▸ Given instruction
Summarize the text below on building and parsing a grammar with NLTK in two sentences.

Put this grammar's specification in a string called `grampark`, following the same procedure we used for `gramileft` above.

> This is not supposed to be hard.  You can copy the grammar from the cell above, and paste it into a definition of a multi-line string called `grampark`.

In [None]:
# Answer 1: define a multi-line string called grampark with the grammar shown above



## TASK 2 define `cfgpark`

Have NLTK build a CFG object out of this specification, call it `cfgpark`, following the model of creating `cfgileft` above.

In [None]:
# Answer 2: define a CFG called cfgpark from grampark



In preparation for the next task, we will parse the sentence "Bob saw a telescope on a dog" and count how many parses it has.  (It has 2, because it is two-ways ambiguous.)  This serves as an example of what you will do in Task 3.  And a test to be sure that you've got the steps above correct.

> The code below loops through the numbers representing how many parses the sentence had (`len(trees)`) rather than simply looping through the parses as we did up in the code vignette above.  My only reason for doing it that way was so I could print the labels "Parse 1" and "Parse 2" using the number of the current parse.
>
> To draw trees side by side, follow the recipe below.  Start with an empty list (`trees = []`), use `svgling.draw_tree()` to draw the tree for a parse and assign it a name (`tree`), and then `append` the tree to the list.  Here, we wrapped the tree in `Caption(tree, string)` to add a caption below the tree.
>
> At the end, when all the side-by-side trees are in the list, call `SideBySide(*trees)` -- note the asterisk before `trees`.  This is necessary, it basically feeds the trees one by one to `SideBySide()`.

In [None]:
parserpark = nltk.RecursiveDescentParser(cfgpark)
raw = "Bob saw a telescope on a dog"
sent = raw.split()
genpark = parserpark.parse(sent)
parses = list(genpark)
print("{}. {} parse(s)".format(raw, len(parses)))
trees = []
for i in range(len(parses)):
  tree = svgling.draw_tree(parses[i])
  trees.append(Caption(tree, "Parse {}".format(i+1)))

▸ Provided data
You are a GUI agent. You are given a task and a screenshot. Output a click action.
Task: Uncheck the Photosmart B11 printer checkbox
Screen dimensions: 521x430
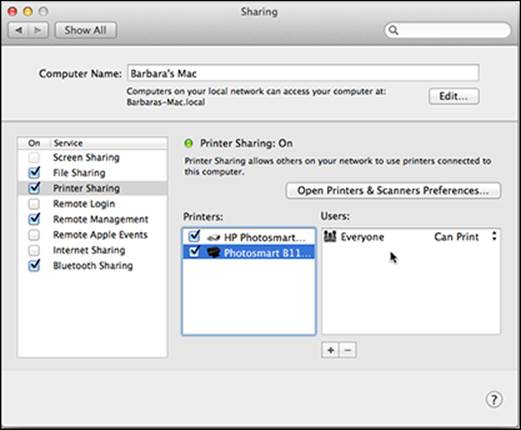(x=194, y=252)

▸ Task response
The text asks the reader to copy a grammar into a multi-line string called `grampark` and then have NLTK build a CFG object from it called `cfgpark`. It then parses the sentence "Bob saw a telescope on a dog," which has two parses because it is two-ways ambiguous, and explains how to draw the parse trees side by side by appending captioned trees to a list and calling `SideBySide(*trees)`.